Collection entries:
------

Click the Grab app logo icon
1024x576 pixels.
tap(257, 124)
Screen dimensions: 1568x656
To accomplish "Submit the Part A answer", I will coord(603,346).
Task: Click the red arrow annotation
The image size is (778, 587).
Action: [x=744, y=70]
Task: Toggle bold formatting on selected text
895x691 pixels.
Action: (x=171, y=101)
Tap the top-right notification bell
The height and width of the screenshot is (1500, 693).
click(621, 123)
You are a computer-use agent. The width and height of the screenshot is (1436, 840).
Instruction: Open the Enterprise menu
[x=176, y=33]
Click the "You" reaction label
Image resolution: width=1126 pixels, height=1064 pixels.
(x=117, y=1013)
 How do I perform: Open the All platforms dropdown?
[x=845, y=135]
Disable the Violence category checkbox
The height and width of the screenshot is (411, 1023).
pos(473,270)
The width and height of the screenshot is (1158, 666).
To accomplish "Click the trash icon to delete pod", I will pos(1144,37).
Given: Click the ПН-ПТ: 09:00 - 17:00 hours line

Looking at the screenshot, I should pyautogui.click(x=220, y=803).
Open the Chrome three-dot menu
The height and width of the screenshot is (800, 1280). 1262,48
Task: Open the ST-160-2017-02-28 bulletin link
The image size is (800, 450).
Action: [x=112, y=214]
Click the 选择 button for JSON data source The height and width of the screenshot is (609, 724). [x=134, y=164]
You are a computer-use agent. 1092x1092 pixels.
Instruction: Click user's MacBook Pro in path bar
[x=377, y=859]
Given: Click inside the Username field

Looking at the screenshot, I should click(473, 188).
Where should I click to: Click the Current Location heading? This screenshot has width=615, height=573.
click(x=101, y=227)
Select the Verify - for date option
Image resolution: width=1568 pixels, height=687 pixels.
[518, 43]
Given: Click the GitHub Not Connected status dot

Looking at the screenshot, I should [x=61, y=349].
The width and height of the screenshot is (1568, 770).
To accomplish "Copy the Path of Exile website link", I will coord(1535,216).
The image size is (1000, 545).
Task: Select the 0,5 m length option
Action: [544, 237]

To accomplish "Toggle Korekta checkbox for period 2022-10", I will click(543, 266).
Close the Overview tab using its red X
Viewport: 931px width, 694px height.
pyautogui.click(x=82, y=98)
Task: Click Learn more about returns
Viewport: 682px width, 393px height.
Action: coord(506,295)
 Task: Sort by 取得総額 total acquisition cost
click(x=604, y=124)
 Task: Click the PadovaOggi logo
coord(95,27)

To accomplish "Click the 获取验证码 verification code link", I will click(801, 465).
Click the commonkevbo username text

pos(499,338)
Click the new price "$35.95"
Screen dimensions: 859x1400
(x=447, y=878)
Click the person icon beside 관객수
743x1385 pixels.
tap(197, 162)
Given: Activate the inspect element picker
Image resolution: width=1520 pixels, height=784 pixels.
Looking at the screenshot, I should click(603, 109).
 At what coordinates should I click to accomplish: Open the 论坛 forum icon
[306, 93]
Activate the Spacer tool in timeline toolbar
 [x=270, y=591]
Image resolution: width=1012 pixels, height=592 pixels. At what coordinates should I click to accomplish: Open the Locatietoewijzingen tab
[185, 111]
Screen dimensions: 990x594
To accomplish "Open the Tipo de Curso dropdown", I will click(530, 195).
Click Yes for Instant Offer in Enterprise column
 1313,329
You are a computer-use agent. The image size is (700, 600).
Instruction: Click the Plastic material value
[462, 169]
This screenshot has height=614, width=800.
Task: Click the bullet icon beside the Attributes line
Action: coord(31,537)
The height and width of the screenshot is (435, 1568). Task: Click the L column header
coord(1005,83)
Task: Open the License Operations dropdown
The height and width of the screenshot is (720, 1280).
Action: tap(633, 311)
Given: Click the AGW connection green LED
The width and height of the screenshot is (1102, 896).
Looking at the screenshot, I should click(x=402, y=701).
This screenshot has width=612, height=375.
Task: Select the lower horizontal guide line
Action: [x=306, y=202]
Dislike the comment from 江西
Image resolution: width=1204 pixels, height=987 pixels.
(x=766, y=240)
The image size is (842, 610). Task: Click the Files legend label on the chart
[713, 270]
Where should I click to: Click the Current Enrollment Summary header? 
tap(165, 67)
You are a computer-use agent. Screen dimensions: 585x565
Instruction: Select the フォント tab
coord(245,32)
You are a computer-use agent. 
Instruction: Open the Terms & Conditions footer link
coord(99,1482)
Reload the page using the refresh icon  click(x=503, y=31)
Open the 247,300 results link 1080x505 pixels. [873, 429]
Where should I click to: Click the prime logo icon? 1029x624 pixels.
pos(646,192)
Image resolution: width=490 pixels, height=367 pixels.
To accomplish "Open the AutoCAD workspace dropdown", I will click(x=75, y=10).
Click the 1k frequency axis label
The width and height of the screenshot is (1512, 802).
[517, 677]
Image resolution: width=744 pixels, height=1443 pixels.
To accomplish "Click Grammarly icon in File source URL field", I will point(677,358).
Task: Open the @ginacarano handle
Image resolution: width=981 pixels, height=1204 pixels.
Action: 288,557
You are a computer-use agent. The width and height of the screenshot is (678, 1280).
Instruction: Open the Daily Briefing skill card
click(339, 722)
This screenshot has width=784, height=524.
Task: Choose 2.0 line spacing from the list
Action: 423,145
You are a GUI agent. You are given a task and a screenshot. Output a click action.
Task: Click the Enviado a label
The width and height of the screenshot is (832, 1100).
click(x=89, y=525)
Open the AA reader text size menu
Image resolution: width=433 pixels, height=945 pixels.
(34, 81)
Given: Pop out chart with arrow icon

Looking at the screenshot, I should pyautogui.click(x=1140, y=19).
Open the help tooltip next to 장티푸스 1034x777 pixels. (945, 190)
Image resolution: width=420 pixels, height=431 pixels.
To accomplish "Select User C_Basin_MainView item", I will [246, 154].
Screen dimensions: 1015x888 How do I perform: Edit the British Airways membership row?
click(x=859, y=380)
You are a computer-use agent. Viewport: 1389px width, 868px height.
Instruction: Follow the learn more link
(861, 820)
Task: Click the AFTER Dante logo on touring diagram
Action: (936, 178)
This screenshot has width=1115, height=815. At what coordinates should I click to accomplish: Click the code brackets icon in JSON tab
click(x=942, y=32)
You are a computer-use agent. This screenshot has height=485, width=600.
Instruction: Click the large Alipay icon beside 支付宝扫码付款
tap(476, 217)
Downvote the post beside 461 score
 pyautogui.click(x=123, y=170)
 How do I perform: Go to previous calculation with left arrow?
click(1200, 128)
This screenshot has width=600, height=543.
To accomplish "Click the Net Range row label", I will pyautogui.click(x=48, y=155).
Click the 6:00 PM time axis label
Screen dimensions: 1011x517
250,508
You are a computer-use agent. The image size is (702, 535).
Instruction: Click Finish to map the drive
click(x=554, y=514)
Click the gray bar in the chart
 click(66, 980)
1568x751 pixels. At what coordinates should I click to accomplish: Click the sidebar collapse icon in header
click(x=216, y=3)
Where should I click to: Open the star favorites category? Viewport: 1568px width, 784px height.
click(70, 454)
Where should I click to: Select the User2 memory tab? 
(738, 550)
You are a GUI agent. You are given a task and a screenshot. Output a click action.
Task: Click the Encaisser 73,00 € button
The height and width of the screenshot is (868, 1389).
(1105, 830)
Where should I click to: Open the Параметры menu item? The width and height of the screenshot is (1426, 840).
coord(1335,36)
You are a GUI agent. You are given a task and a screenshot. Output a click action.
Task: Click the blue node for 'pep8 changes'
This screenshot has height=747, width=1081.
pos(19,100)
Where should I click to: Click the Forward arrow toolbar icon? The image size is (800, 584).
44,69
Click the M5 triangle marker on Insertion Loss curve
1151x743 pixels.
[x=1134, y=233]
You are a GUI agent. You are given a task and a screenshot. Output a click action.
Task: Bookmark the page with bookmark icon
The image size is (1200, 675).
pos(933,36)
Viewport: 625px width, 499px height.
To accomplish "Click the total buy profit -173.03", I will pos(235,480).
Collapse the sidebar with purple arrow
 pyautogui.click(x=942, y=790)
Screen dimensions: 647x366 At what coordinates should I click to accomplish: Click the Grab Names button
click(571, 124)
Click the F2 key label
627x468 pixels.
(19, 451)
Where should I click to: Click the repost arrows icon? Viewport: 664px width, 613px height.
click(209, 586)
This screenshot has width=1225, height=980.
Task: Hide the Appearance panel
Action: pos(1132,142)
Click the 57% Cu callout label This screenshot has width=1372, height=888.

------

Aim of the exercise: Repeat the entries above exactly, beginning at their first line and ending with the line that contains "The width and height of the screenshot is (1158, 666).", with nothing added.

Answer to this exercise:
Click the Grab app logo icon
1024x576 pixels.
tap(257, 124)
Screen dimensions: 1568x656
To accomplish "Submit the Part A answer", I will coord(603,346).
Task: Click the red arrow annotation
The image size is (778, 587).
Action: [x=744, y=70]
Task: Toggle bold formatting on selected text
895x691 pixels.
Action: (x=171, y=101)
Tap the top-right notification bell
The height and width of the screenshot is (1500, 693).
click(621, 123)
You are a computer-use agent. The width and height of the screenshot is (1436, 840).
Instruction: Open the Enterprise menu
[x=176, y=33]
Click the "You" reaction label
Image resolution: width=1126 pixels, height=1064 pixels.
(x=117, y=1013)
 How do I perform: Open the All platforms dropdown?
[x=845, y=135]
Disable the Violence category checkbox
The height and width of the screenshot is (411, 1023).
pos(473,270)
The width and height of the screenshot is (1158, 666).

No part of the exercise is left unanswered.